Conditions for using config.sql
To run config.sql:
-
Change directories to the config sub-directory of the SharePlex variable-data directory. The config.sql script puts configurations in the current working directory, and SharePlex configurations must reside in the config sub-directory.
cd /vardir/config
- Log onto SQL*Plus as SYSTEM.
-
Run config.sql using the full path from the util sub-directory of the SharePlex product directory.

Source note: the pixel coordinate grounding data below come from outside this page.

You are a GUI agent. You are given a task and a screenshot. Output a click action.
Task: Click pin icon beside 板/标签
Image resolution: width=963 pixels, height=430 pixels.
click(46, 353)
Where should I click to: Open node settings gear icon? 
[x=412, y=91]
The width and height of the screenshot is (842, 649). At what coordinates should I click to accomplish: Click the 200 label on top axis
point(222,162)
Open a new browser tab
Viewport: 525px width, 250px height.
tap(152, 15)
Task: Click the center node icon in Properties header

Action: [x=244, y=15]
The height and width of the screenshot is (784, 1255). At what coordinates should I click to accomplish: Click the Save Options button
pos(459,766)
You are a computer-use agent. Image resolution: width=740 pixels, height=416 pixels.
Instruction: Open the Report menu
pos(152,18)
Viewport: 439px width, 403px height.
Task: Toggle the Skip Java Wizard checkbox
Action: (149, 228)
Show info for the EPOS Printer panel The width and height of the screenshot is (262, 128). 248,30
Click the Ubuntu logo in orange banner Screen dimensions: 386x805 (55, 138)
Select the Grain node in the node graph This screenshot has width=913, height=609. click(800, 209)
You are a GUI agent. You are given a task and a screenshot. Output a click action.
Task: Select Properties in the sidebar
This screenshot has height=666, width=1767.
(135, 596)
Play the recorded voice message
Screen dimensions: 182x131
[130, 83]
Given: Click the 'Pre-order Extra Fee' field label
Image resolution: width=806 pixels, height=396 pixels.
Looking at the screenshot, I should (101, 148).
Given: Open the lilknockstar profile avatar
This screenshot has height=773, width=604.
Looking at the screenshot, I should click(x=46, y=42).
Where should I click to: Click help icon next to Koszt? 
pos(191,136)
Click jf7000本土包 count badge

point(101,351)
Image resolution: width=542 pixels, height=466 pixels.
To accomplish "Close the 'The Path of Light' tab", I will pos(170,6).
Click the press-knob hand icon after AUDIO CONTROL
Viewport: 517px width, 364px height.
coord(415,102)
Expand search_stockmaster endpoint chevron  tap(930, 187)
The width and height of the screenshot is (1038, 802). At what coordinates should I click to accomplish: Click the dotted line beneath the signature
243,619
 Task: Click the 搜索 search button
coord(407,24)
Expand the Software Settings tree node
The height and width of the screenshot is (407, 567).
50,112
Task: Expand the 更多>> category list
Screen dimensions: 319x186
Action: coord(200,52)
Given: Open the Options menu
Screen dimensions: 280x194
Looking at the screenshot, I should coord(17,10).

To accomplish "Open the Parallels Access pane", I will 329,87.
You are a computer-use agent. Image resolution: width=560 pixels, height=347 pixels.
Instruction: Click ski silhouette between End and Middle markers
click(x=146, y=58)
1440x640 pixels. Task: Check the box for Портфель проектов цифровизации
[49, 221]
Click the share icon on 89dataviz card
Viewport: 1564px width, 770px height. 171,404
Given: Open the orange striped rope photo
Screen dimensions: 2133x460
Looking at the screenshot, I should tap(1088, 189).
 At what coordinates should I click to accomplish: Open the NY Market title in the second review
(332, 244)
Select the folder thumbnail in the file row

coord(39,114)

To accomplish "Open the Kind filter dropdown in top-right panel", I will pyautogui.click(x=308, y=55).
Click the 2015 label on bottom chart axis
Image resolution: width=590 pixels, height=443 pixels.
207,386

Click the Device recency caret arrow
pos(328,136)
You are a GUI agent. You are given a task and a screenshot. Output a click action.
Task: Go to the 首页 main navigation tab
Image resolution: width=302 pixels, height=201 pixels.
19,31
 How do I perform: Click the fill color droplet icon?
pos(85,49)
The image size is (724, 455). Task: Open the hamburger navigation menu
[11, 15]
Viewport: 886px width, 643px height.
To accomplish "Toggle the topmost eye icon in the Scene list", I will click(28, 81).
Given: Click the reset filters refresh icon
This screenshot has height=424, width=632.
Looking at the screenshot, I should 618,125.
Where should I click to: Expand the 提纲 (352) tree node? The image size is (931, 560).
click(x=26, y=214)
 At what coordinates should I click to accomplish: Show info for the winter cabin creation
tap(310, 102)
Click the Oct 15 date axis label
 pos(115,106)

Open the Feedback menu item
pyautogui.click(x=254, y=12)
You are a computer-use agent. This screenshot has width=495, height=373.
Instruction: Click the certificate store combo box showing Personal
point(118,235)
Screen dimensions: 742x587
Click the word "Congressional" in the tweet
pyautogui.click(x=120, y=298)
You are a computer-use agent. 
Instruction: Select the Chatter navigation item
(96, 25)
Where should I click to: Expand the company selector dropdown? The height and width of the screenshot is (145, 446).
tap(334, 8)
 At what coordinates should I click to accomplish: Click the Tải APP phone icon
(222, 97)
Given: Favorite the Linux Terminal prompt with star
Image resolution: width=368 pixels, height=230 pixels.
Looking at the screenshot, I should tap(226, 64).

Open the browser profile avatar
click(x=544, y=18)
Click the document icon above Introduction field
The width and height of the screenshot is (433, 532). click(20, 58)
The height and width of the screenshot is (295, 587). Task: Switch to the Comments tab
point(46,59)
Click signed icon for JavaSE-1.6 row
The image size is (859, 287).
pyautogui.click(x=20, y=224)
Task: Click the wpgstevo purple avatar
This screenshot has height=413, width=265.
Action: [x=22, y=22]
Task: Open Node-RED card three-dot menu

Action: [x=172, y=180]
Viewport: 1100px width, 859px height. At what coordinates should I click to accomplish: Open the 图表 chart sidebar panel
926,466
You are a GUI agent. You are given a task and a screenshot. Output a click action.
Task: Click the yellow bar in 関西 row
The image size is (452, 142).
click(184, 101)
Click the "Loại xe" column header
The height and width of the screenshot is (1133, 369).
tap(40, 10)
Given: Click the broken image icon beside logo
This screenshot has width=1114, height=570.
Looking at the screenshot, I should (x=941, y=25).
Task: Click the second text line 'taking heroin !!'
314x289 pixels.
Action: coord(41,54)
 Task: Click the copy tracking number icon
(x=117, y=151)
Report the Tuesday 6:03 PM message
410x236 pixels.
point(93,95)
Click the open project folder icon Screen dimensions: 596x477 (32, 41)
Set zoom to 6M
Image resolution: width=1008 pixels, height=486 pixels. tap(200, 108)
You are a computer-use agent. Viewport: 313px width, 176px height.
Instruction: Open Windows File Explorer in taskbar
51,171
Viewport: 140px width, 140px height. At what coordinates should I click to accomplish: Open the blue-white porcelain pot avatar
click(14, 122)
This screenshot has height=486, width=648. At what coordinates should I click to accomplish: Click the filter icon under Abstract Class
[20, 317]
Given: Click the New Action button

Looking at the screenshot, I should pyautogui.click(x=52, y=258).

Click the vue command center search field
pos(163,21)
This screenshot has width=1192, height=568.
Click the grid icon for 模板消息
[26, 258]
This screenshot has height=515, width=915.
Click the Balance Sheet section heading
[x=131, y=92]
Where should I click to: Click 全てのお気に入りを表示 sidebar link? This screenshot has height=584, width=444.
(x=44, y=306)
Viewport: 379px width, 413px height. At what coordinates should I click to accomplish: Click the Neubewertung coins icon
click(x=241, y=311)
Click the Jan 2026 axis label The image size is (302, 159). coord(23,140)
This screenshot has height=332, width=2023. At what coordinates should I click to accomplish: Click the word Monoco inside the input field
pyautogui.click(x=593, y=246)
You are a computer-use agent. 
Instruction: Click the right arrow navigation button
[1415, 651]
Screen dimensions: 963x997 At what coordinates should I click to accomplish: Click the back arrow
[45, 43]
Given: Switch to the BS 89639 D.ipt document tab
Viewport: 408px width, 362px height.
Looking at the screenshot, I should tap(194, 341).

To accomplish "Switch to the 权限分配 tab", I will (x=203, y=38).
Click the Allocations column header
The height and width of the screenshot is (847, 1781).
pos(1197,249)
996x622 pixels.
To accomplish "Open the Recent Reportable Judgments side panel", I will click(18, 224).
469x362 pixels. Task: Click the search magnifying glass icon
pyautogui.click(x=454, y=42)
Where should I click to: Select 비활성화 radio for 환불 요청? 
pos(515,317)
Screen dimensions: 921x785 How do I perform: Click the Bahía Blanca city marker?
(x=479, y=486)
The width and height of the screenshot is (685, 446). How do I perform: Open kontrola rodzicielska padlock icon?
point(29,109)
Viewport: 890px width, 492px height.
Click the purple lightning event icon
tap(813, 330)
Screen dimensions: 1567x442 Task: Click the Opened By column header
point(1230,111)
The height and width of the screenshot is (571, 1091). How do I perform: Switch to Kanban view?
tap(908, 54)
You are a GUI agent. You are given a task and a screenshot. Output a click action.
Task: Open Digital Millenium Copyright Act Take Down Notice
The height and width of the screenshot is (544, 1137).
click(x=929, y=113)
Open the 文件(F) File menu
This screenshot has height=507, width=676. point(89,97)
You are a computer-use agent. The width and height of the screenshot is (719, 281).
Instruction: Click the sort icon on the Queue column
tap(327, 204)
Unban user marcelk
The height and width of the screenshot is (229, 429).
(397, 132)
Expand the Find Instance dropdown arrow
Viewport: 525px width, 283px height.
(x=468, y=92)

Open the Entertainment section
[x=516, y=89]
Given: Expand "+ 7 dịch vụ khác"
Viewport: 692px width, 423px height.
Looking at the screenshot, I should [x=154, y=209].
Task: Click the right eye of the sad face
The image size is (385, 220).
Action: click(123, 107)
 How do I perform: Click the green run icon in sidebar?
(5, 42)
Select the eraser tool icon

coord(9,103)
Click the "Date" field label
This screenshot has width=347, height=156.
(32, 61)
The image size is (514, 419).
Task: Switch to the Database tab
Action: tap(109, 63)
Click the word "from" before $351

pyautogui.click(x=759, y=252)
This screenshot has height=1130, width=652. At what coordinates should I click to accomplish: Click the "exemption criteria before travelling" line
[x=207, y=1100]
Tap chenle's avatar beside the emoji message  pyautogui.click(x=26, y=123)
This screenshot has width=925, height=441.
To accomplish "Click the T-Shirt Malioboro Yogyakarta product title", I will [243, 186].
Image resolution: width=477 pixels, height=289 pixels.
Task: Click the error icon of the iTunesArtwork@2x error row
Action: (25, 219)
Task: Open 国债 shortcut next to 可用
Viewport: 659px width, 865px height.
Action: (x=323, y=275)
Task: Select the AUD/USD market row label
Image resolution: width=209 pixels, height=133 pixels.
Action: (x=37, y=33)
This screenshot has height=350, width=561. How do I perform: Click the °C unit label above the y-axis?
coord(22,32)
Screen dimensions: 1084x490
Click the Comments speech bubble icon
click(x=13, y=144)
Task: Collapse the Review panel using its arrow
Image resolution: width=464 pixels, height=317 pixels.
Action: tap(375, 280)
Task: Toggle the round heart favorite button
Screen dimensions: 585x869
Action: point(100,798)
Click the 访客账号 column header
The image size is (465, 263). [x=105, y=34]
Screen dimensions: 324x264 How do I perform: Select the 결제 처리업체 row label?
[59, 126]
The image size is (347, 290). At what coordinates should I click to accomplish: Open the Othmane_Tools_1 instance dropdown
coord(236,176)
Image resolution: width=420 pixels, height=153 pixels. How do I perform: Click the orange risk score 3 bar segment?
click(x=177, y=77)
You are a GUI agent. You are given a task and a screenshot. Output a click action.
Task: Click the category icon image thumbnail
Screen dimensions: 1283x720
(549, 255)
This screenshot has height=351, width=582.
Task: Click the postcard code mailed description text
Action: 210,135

@ /proddir/util/config.sql
Refer to the following table when following the prompts:
Target machine |
The name of the target machine, for example SystemB. |
Source database SID |
The ORACLE_SID of the source (primary) Oracle instance, for example oraA. Do not include the o. keyword. The ORACLE_SID is case-sensitive. |
Target database SID |
The ORACLE_SID of the target (destination) Oracle instance, for example oraB. Do not include the o. keyword. The ORACLE_SID is case-sensitive. |
Replicate sequences |
Enter y to replicate sequences or n not to replicate sequences. |
SharePlex oracle username |
The name of the SharePlex user in the source database. This entry prevents the SharePlex schema from being replicated, which would cause replication problems. If a valid name is not provided, the script fails. |
Note: The name assigned by SharePlex to the configuration is config.file. If you run the script again to create another configuration file, it overwrites the first file. To preserve the original file, rename it before you create the second one.
Next steps:
-
If any tables or owners are case-sensitive, open the configuration file with the edit config command in sp_ctrl, then use the text editor to enclose case-sensitive table and owner names within double-quote marks, for example “scott”.“emp”. The script does not add the quote marks required by Oracle to enforce case-sensitivity.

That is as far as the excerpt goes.